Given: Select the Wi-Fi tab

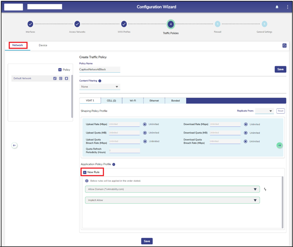Looking at the screenshot, I should (x=132, y=101).
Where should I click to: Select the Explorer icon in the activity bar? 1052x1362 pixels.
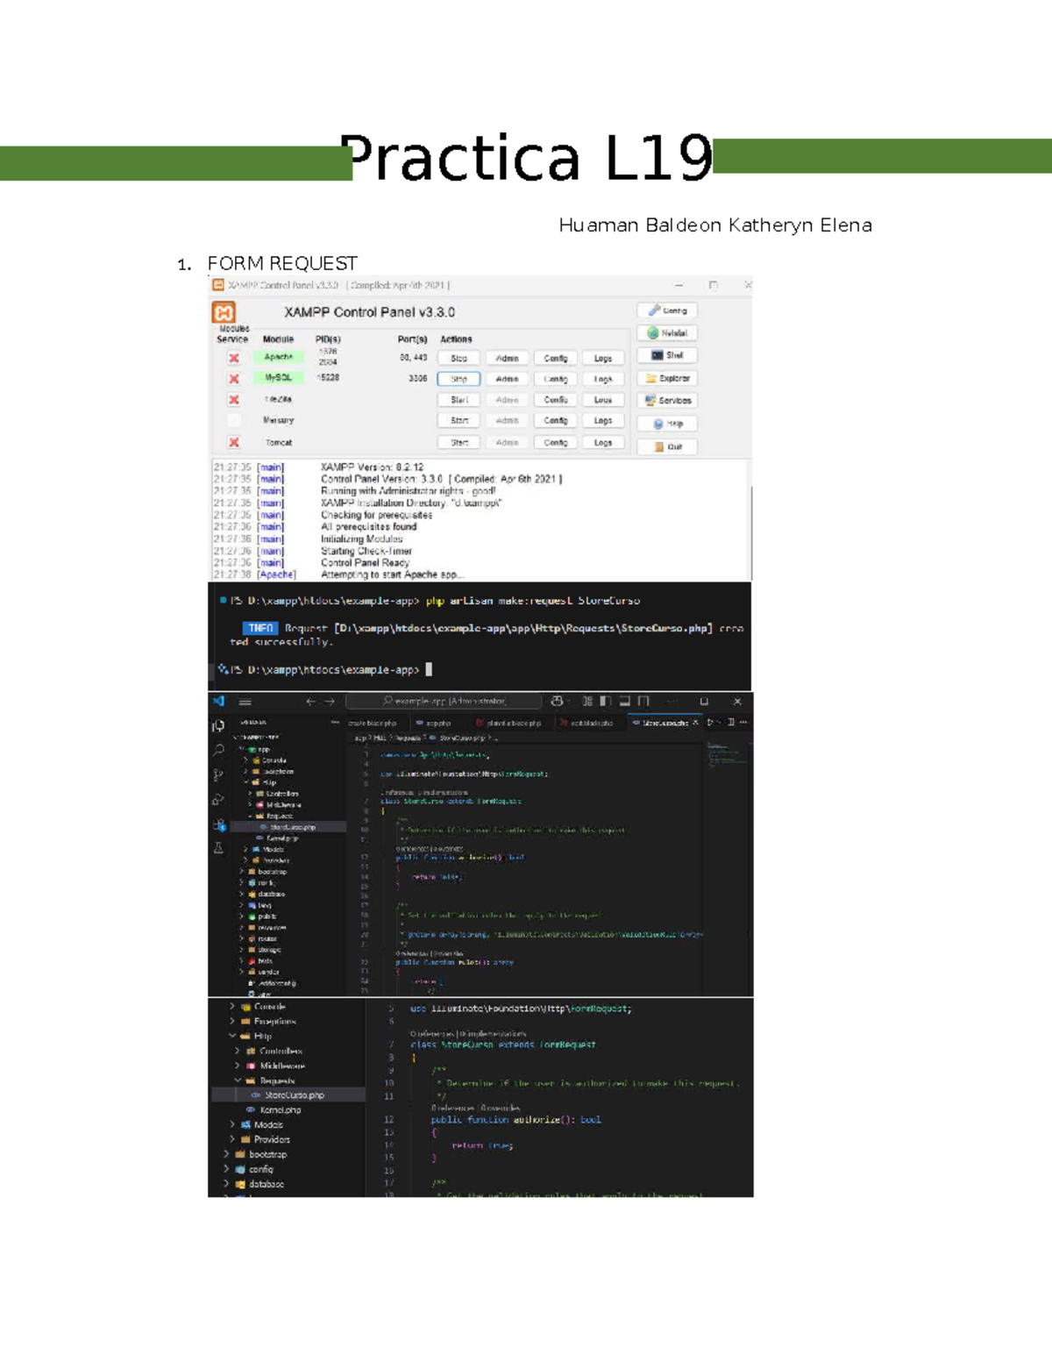tap(218, 727)
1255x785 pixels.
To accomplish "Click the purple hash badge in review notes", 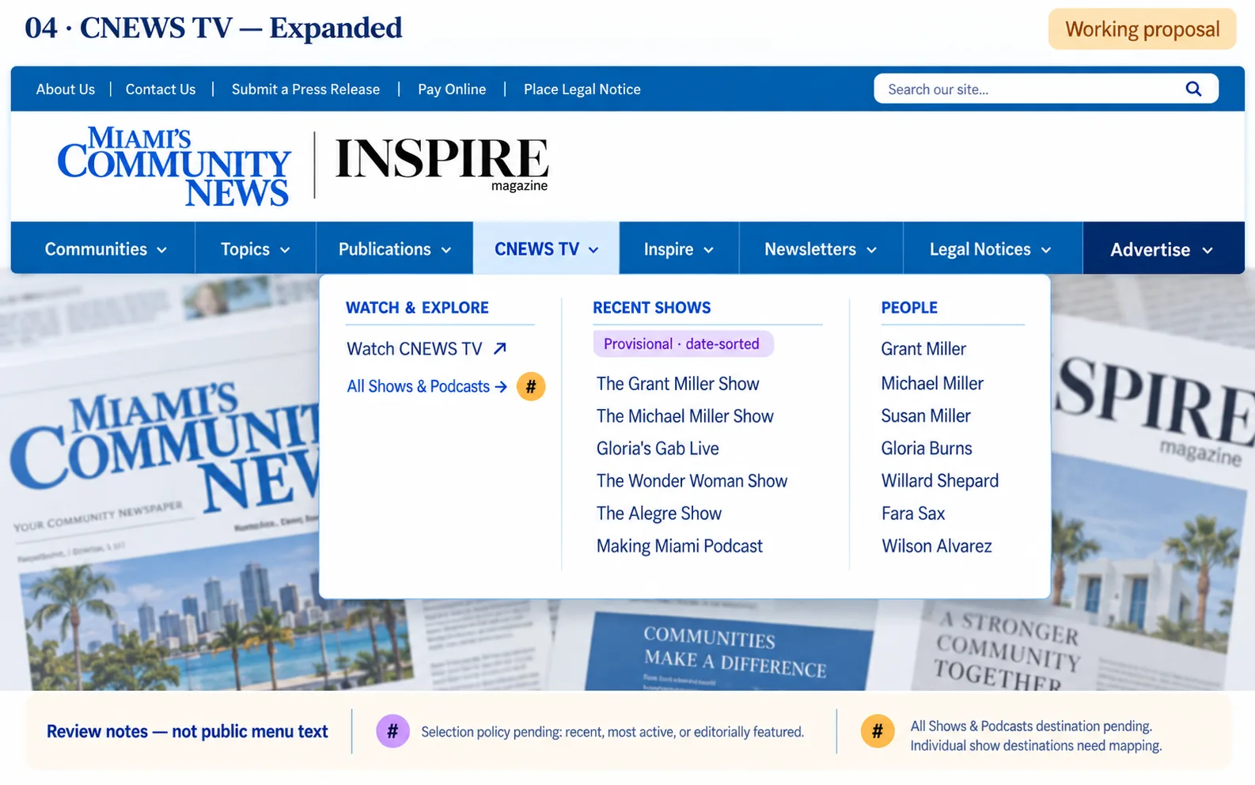I will 392,731.
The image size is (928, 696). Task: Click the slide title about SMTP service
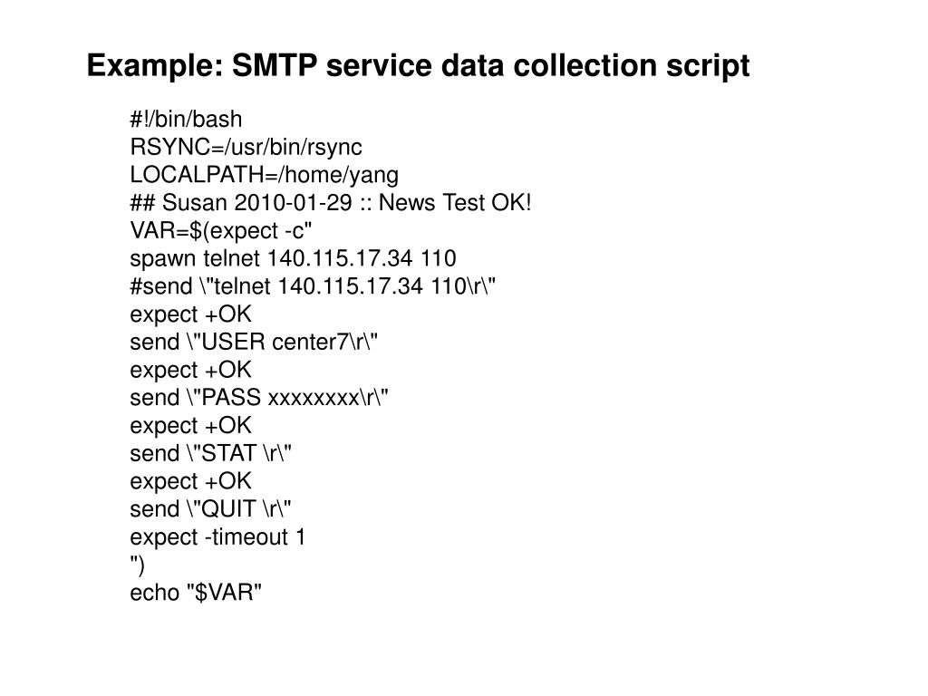(x=418, y=66)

■ ■ ■ ■

- Written instruction
Collect each line of the material above that contains the string "Select". Case counts.

- Correct output
Given: Select the Wi-Fi tab
Where should I click to: Select the Explorer icon in the activity bar? 1052x1362 pixels.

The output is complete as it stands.